- **TEXT**:

======

Development of a continuous microbial fermentation system using reduced genome E. coli that undergo programmed autolysis and generate nuclease post-production for the manufacture of biopharmaceuticals

About This Grant

Continuous bioprocessing that brings with it the advantages of lower ultimate cost, a smaller equipment footprint and energy efficiency, is beginning to be embraced by the biopharmaceutical industry. Long term continuous fermentation requires a high level of genetic and metabolic stability. Scarab Genomics proprietary reduced genome E. coli strains provide the requisite genetic and metabolic stability for such long term continuous fermentations. Scarab Genomics proposes to develop the first fully continuous platform for the production and purification of recombinant proteins and plasmid DNA (pDNA) by replacing homogenization of bacteria with a custom autolysis system controlled by a temperature sensitive promoter. Distinctive features of Scarab’s Clean Genome bacteria such as the absence of all cryptic prophage make it uniquely suited for tightly regulated lysis. Having attained proof-of-concept in small scale culture, this application proposes to optimize this lysis system in high density (>200 OD600) continuous fermentation (C-Flow). To further facilitate the development of a continuous system, the lysis operon will also drive the exonuclease bensonase so that as lysis occurs, the large amount of nucleic acid that hinders downstream processing will be removed. To enable a lysis system for plasmid DNA (pDNA) purification, bensonase in the lysis operon will be replaced by the lambda exonuclease which digests genomic DNA but not pDNA thereby providing an alternate system for the production of pDNA. Once optimized, this lysis and nucleic acid digestion system will be used to express two commercially relevant test proteins. The first will be insulin because Scarab sees the possibility of C-Flow as a vehicle for the production of less expensive insulin and insulin related compounds to meet the objectives of the US government and the WHO. The second will be a single chain antibody (scFv) given the numerous applications in diagnostics and therapeutics for single chain antibodies and antibody fragments. To prepare C-Flow for market, the application also proposes to develop upgrades to the current system including oxygen infusion of medium using microbubble delivery and a microbubble separation chamber for the removal of cell debris. These innovations will result in the first continuous fermentation platform in E. coli for the production of biopharmaceuticals.

======

- **INFORMATION GIVEN**:
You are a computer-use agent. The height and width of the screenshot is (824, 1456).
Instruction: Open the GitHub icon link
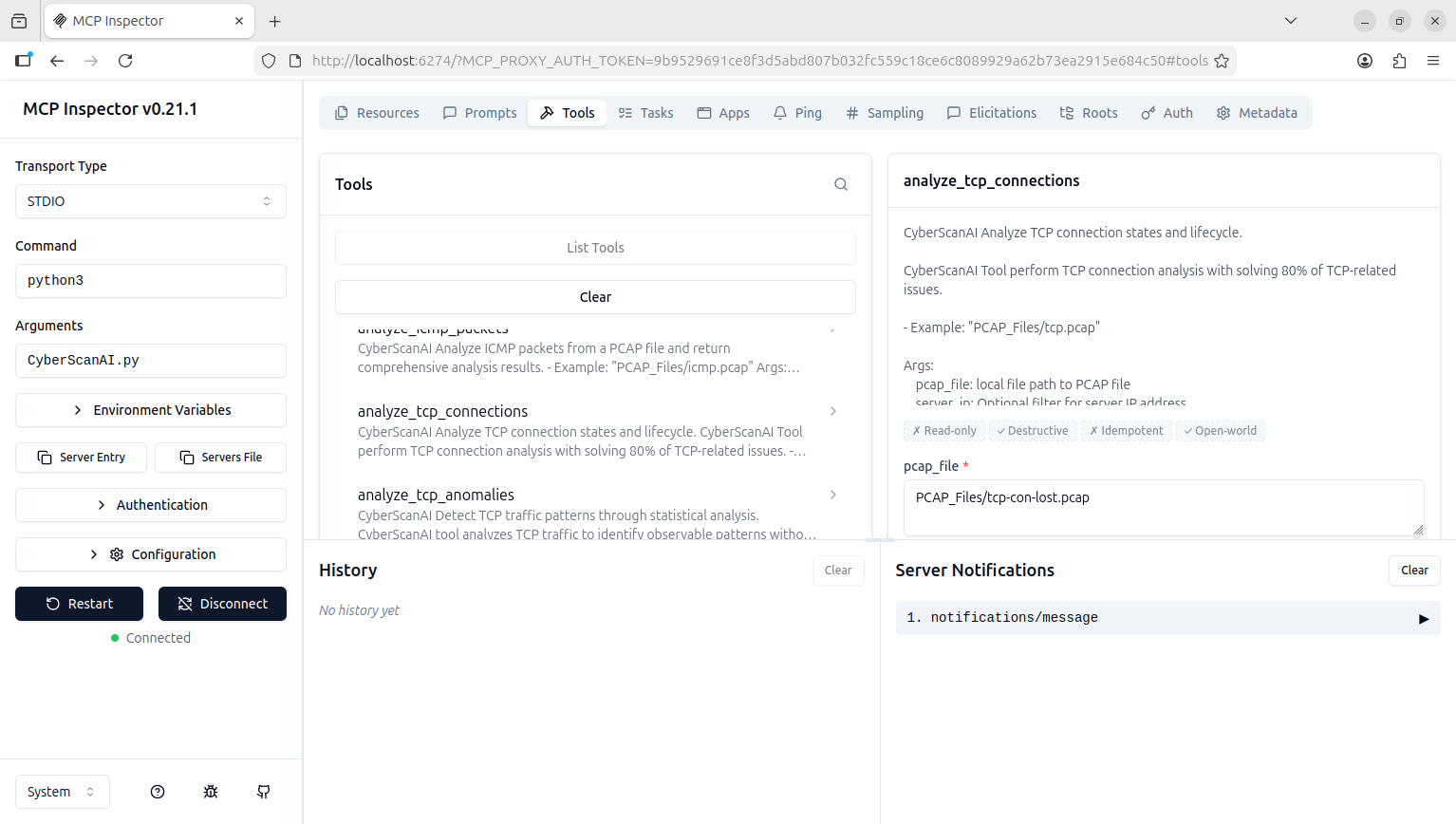(264, 792)
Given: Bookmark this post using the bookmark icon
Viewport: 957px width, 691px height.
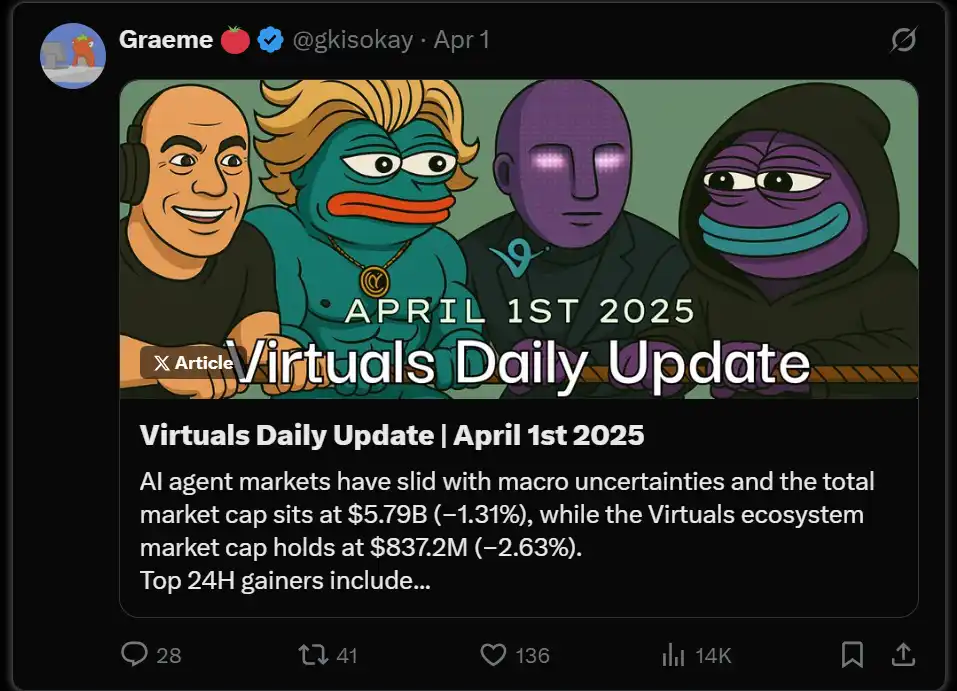Looking at the screenshot, I should (852, 655).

======

- **PROBLEM STATEMENT**:
From the grant description above, list every advantage that it says continuous bioprocessing brings.

- **OUTPUT BELOW**:
- Lower ultimate cost
- A smaller equipment footprint
- Energy efficiency